A aposentadoria por invalidez, atualmente chamada de aposentadoria por incapacidade permanente, sofreu alterações profundas com a Reforma da Previdência de 2019. Antes, o segurado incapaz de trabalhar recebia 100% da média dos salários de contribuição. Após a reforma, o cálculo inicial passou a ser de 60% da média salarial, com acréscimos graduais conforme o tempo de contribuição.
Na prática, isso reduziu consideravelmente o valor do benefício. Após a mudança, milhares de brasileiros passaram a receber menos da metade do que tinham direito antes de 2019, especialmente trabalhadores de baixa renda.

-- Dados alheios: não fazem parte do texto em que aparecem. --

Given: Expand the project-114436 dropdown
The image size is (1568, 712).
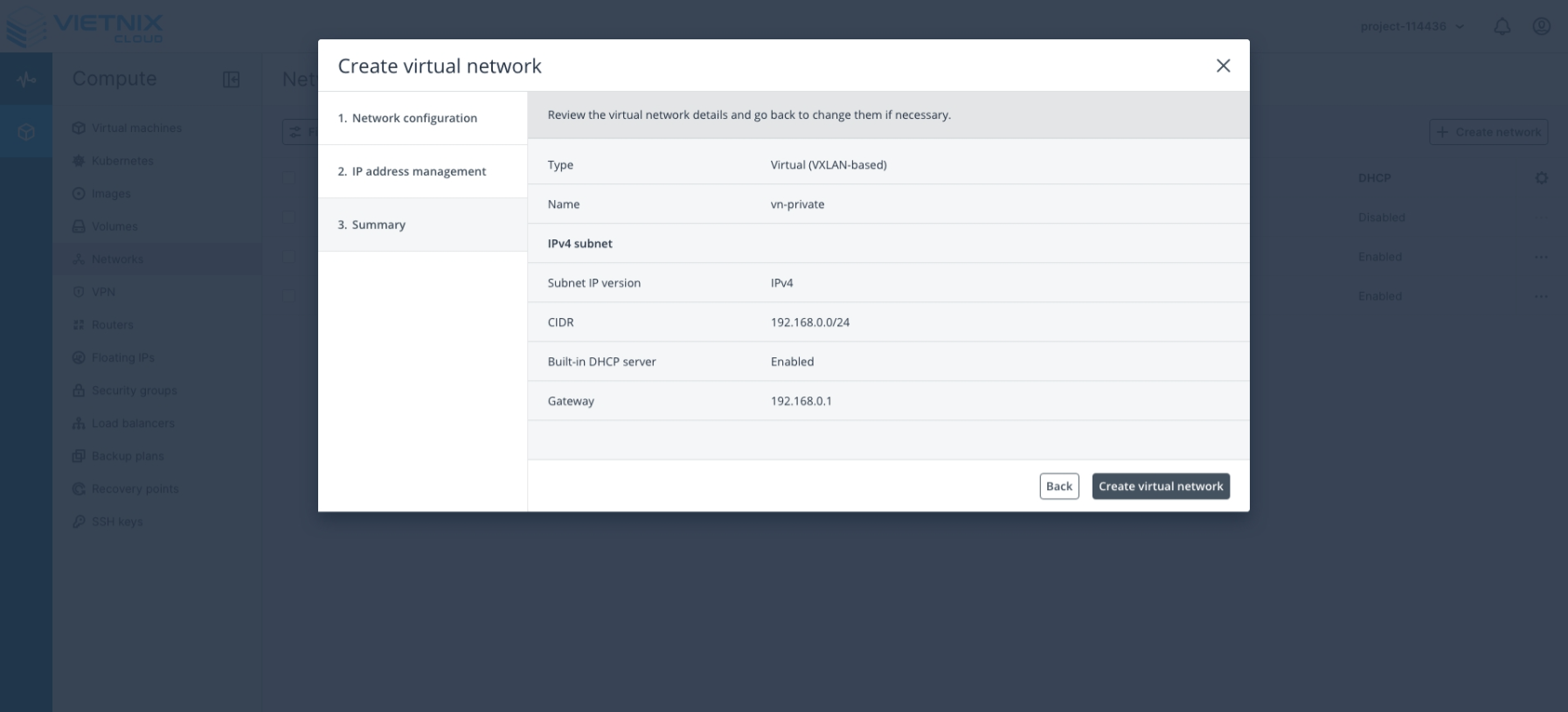Looking at the screenshot, I should pos(1412,27).
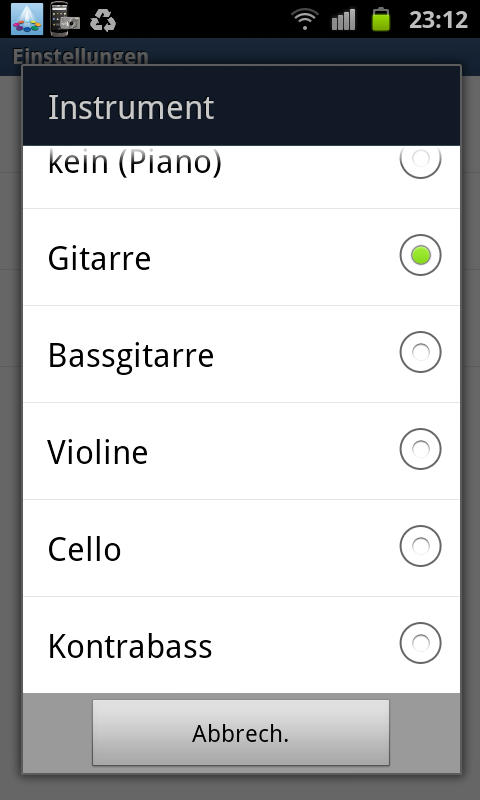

Como era e como ficou o cálculo do benefício
Antes da mudança, qualquer segurado considerado permanentemente incapaz recebia a média integral desde julho de 1994. Hoje, o cálculo parte de 60% da média de todas as contribuições. A cada ano de contribuição, soma-se 2% a mais, mas apenas a partir de um limite: no 20º ano para homens e no 15º ano para mulheres.

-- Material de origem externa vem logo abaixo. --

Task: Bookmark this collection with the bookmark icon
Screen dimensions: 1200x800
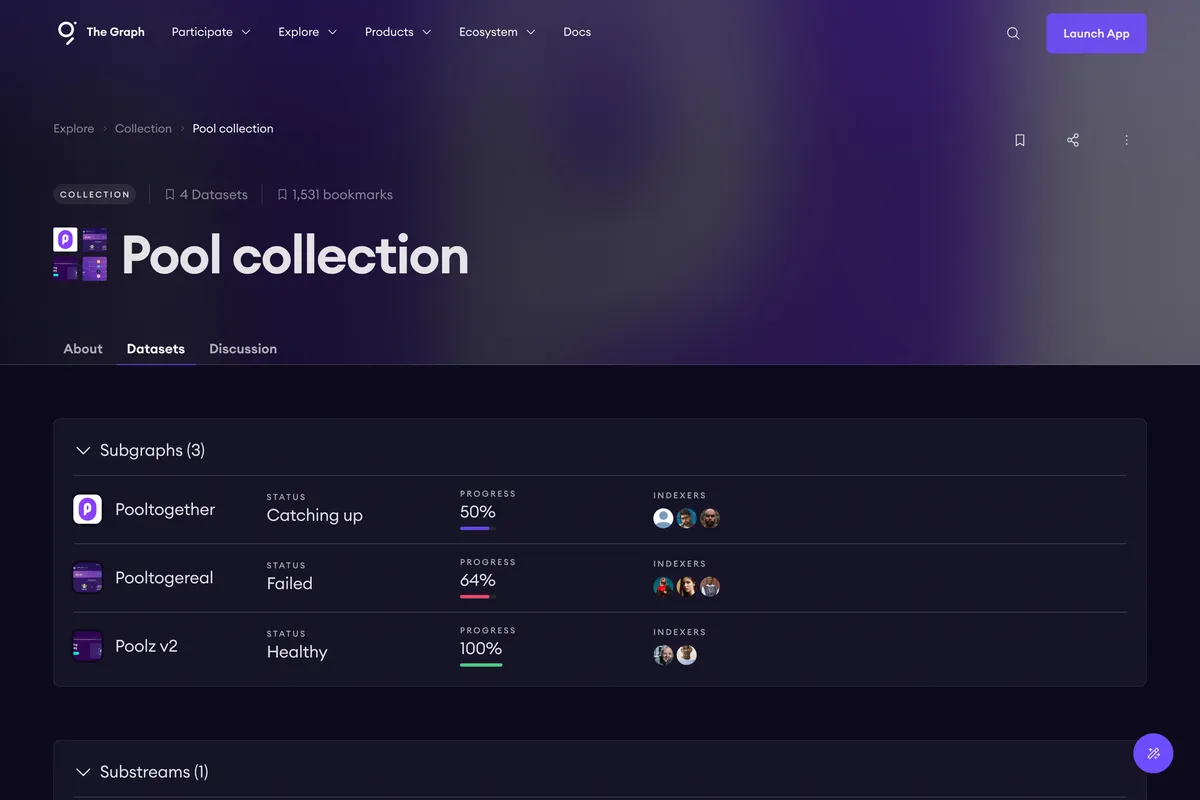Action: 1020,140
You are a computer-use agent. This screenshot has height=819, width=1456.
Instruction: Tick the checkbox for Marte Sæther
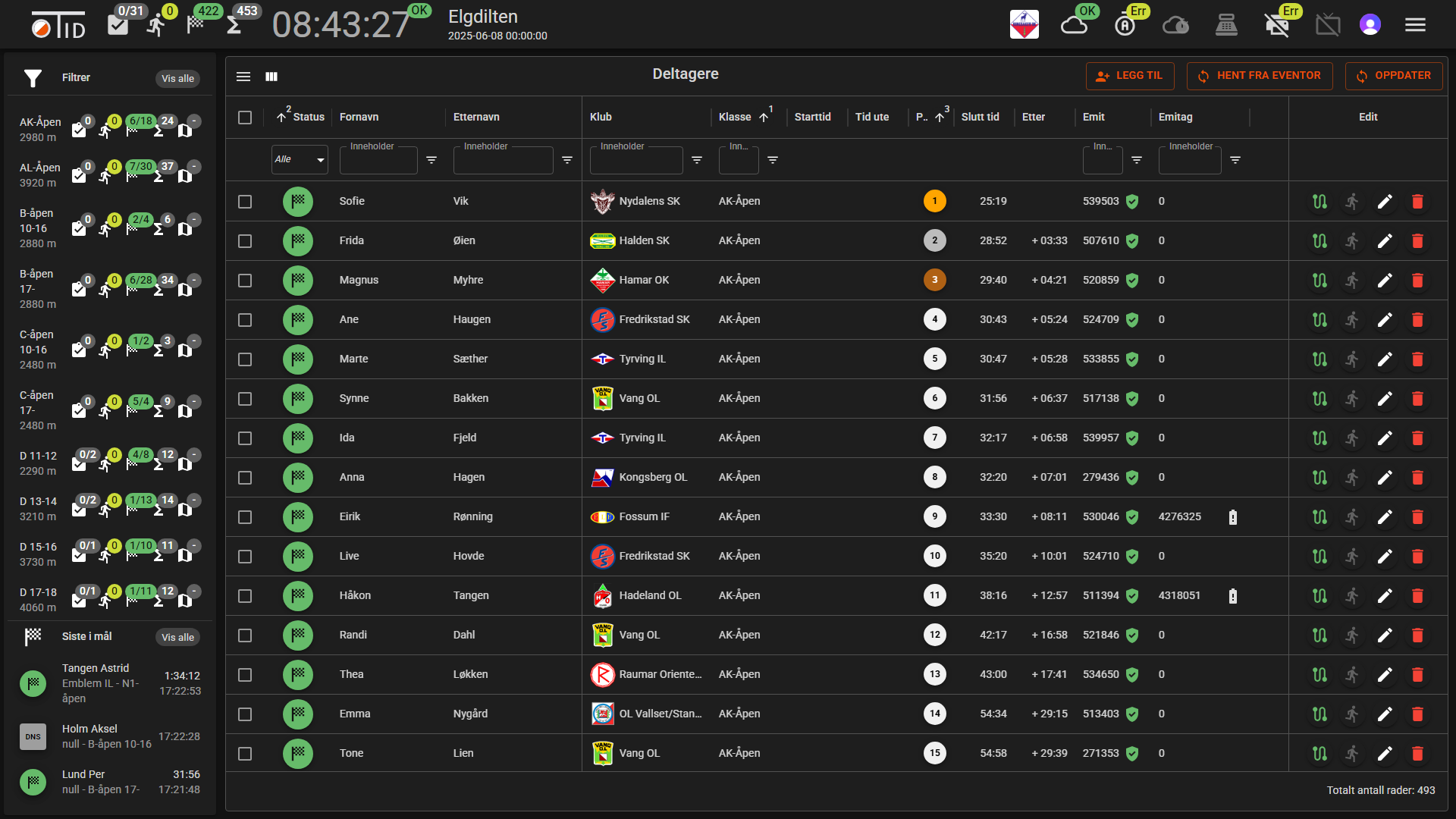pos(245,359)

Exemplo: um homem com 25 anos de contribuição receberá 70% da média (60% + 10%). Já uma mulher com 20 anos de contribuição terá direito a 70%, e não mais ao valor integral.
Apesar das mudanças, há situações em que o valor integral é mantido: quando a incapacidade decorre de acidente de trabalho ou doença ocupacional, ou quando o segurado já estava afastado antes da reforma. Existe ainda um adicional de 25% para casos em que há necessidade de cuidador permanente.
A concessão depende sempre de perícia médica do INSS. Não há lista fixa de doenças: o que conta é comprovar incapacidade total e definitiva para qualquer atividade ou reabilitação profissional.